As the user types the inline label gets smaller, but stays in the form box.
  • Enforce your offer with your form button. Don’t just use “Sign Up”. Try incorporating your offer like “Request Your Free 30 Day Demo”. Compare the below buttons from the same landing page.

The top button is above the fold in the banner. While the bottom button is towards the bottom of the page, after a user reads content. These buttons should be switched so the first button the user sees enforces the offer.

  • Ensure your form button changes states so users understand it’s clickable. Don’t use pictures as links. Create a button that changes based on the users engagement.
  • Use Buttons! Buttons alone are a big part of the design process of a landing page. Read our Button Design guide so your buttons assist in the conversion process.

Landing Page Audit Checklist:

  • Are your forms readable, simple, and have a positive usability experience?
  • Do they gather only the most vital information without overwhelming the user?
  • Are your form buttons logical for what you want users to do (sign up for a free trial etc.)?

3. Create Obvious & Quality Trust Signals

Users want to feel good about their purchase or sign up. To gain their trust, provide great quality testimonials on your landing page.

Remember, just because you have testimonials doesn’t mean they are compelling! Each testimonial on your landing page should be the stand out sentence from your customer reviews- short enough to be scannable, but long enough to provide adequate details.

There is no need to put the whole customer review on a landing page. Only use the most impactful portion.

Good and bad examples:

These reviews on NetSuite’s landing page are too dense, small and vague. They will not catch a user’s attention as they scroll the page

 

 

 

 

 

 

The above is a not-so-great example of testimonials, but the the testimonial below is on the right track! With a few tweaks, it would provide a compelling fact about the company, CloudCrave.

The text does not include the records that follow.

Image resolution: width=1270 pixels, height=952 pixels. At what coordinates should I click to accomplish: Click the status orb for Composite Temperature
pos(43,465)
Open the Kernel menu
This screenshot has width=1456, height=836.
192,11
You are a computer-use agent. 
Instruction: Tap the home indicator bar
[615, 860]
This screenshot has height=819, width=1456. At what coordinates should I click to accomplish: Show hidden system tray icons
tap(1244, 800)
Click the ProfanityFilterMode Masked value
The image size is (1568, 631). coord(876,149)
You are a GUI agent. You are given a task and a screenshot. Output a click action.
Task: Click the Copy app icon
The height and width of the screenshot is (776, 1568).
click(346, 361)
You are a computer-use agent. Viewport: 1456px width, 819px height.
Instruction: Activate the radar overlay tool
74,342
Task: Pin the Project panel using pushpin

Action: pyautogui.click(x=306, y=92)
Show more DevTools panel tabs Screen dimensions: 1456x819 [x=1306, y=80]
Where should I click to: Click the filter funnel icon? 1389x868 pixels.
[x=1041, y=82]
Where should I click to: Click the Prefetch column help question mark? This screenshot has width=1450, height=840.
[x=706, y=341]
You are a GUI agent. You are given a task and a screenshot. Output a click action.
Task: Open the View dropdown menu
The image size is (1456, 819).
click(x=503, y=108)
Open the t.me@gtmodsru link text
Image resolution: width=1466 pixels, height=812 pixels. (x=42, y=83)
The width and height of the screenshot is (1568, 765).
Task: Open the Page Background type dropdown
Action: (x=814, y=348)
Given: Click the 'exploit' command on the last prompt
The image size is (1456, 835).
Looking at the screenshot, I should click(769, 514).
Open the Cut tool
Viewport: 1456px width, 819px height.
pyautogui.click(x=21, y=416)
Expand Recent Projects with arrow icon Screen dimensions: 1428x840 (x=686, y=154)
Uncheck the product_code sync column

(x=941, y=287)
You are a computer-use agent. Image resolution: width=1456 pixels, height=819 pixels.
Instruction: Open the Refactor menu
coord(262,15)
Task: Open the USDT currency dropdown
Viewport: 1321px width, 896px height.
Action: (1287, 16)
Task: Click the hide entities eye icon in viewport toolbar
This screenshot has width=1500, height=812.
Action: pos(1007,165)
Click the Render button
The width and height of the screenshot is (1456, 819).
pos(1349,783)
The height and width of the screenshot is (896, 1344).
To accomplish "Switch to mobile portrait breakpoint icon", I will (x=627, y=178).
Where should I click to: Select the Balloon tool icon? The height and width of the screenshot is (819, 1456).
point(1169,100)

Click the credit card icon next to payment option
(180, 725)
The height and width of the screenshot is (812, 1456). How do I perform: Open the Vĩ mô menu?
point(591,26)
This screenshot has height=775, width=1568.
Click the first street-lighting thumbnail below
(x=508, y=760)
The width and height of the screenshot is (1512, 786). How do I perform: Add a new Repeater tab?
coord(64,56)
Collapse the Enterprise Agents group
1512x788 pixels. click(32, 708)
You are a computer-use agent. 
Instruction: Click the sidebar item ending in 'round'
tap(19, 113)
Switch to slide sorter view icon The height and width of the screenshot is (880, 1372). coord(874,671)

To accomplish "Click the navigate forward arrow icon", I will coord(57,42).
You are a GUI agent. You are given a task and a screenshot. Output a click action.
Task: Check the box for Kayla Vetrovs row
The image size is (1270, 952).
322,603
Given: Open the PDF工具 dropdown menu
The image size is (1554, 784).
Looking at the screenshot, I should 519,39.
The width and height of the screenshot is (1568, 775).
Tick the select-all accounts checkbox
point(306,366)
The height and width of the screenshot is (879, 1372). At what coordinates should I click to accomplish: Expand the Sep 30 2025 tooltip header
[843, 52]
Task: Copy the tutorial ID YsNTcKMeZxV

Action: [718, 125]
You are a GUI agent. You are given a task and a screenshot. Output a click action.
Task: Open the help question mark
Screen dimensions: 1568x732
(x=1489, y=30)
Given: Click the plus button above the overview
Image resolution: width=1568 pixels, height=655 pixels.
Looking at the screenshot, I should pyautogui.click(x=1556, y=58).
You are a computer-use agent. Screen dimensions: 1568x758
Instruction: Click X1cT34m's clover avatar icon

This testimonial provides concrete data (increasing orders by 300%) on how CloudCrave helped this company which is the most important part of a testimonial. But it fails to explain how CloudCrave increased orders. It also uses strange phrasing. What is a first-time-right order? Is it the same as first-time orders? We may never know…

Landing Page Audit Checklist:

  • Are your testimonial blurbs only the most important and impactful part of the entire customer review?
  • Are they free of jargon and ambiguous language?
  • Do they provide concrete data and examples of the product’s/service’s performance?

4. Logical Acquisition Funnel

Say that a user lands on your page through an ad, there’s adequate copy explaining the product, and there are workable testimonials. The user is a ready to convert, but the conversion process is hindered by an illogical user experience. This can come in many forms, from too many links on a landing page to hidden CTAs.

Let’s look at example to understand how to create logical conversion paths for users.

Not only does Oracle have poor button design, but the only place to convert on their landing page has been shrouded by tons of text and a small picture on the right hand side!

Would you notice it if I hadn’t encased it in a green box? Eventually maybe, but we want users to understand how to convert right away.

Now, on the other side of the spectrum, this landing page has the opposite problem. There are too many obvious CTAs which will bring down conversion rates.

Since landing pages are meant to lead a user to one action, having too many options on one page will take users away from the intended action. It’s great to provide users a way to contact your company, but there’s a contact button with a phone number right below it. Confusing, right?

This landing page also doesn’t have a logical acquisition funnel for users. They come from a search ad to a landing page with too many different acquisition methods. Should users sign up for a demo, visit a price page, or contact the company? Which conversion has the landing page actually been built for?

Landing Page Audit Checklist:

  • Is it easy for users to convert after they interact with your content?
  • Is the landing page built for one conversion and one only?
  • Are the CTAs and forms easy to find on the page?